The search for Lawrence Leighton Smith's successor as Colorado Springs Philharmonic music director got interesting on Saturday night when Australian Kynan Johns, the sixth and last finalist for the position, led the orchestra in a searing performance of Shostakovich's Symphony No. 5

Until Johns' appearance, the clear favorite was dark-horse candidate Josep Caballé-Domenech, an applicant who hadn't originally been a finalist, but who made such a powerful impression filling in for Smith in Berlioz's "Symphonie Fantastique" that he was asked to be considered for the position.

Johns may not quite have Josep Caballé-Domenech's poise, but he matches the Spaniard in his intensity and nearly matches him in his ability to draw great playing from the orchestra. As with Caballé-Domenech, we heard a dynamic range that made the other candidates seem two-dimensional, and a grasp of large structures that made Shostakovich's 50-minute symphony coalesce into a shattering epic of suffering.

Johns' podium presence is dramatic but controlled. His gestures range from near-invisibility to huge, as if daring the musicians to expend as much energy as he is. His right-hand beat is always discernable, but often obscured by a lot of stick-waving; his left hand is active down to the fingertips, although sometimes this seemed more for the audience's benefit than the musicians'.
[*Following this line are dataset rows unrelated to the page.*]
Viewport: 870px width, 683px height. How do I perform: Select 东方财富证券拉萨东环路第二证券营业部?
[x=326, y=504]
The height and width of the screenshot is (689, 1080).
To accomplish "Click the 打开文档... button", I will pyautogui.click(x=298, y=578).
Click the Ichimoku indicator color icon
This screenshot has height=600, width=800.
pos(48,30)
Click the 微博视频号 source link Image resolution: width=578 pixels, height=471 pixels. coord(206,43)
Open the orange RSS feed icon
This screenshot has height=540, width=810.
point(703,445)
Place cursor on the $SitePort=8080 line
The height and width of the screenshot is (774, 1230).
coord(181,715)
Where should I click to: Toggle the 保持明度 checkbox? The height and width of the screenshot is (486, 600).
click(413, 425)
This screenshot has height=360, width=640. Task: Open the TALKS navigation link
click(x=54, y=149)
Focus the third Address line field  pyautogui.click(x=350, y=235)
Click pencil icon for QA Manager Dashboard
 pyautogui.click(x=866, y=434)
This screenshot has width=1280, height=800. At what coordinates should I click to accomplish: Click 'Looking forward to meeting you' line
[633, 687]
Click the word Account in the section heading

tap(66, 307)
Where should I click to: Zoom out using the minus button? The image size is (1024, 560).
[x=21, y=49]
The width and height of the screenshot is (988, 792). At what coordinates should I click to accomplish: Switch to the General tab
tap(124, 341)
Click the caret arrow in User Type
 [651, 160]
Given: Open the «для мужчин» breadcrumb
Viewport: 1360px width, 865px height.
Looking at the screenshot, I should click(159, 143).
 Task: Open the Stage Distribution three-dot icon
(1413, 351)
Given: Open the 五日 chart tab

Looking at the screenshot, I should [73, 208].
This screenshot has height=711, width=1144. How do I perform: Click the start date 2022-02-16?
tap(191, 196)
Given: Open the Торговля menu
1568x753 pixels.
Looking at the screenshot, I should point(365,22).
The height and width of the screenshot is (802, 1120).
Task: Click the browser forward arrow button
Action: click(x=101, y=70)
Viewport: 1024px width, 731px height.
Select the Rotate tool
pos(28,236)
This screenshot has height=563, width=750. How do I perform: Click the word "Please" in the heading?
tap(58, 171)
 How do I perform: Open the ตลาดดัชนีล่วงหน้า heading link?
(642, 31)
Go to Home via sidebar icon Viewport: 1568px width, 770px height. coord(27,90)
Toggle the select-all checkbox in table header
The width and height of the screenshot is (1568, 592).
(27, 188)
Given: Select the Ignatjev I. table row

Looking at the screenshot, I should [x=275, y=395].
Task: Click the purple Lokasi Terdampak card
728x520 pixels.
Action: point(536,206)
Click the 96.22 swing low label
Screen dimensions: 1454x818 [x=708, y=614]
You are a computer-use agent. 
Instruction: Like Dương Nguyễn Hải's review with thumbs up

In fact, you might dismiss Johns as another hyperactive spaghetti-flinger if it weren't for the excellence of the results. Johns' tempos were supple, well-chosen, and well-communicated to the musicians. The first movement's great arch had a sense of inevitability. The Mahler-esque second movement veered between charming and macabre. The third movement took us to the hushed depths of the composer's despair; the strings' ethereal sound at the end was as beautiful as anything I've ever heard from the Philharmonic. And the kaleidoscopic finale, which roughly mirrors the first movement's arch - except inside out - tied things together while lifting the story to a universal level.

The end of the finale was taken at about 60 beats per minute - the modern fashion, more slowly than the symphony used to be played. This turns what could sound like an unconvincing apotheosis into a frozen grin that fits perfectly with the tragic tone of what precedes it. In his excellent program notes, Michael Campion quotes Shostakovich: "It's as if someone were beating you with a stick and saying, ‘Your business is rejoicing, your business is rejoicing'."

(Alas, there's no compelling evidence that Shostakovich actually said this. The quote comes from "Testimony," a memoir supposedly dictated by the composer to Solomon Volkov, the authenticity of which is in doubt.)

The Shostakovich overshadowed a fine first half, highlighted by pianist Mariangela Vacatello in Liszt's showy Piano Concerto No. 1. Vacatello was poise and fearlessness personified, delivering everything with perfect ease, whether it was the big handfuls of notes near the beginning or the third movement's deft filigree. Her tone was not huge - at least, not where I sat - but it was always beautiful and never forced. Vacatello was born to play the piano.

The curtain-raiser gave a fascinating glimpse of 20th-Century Australian music. Peter Sculthorpe's "Sun Music III" portrays the Australian outback, a land in which the sun both gives life and takes it away. Johns described it as a landscape piece, and it's a varied landscape that has room both for folk-song-like modal passages and exotic modern techniques such as strings playing clusters of notes glissando. You could feel the sun beating down on you.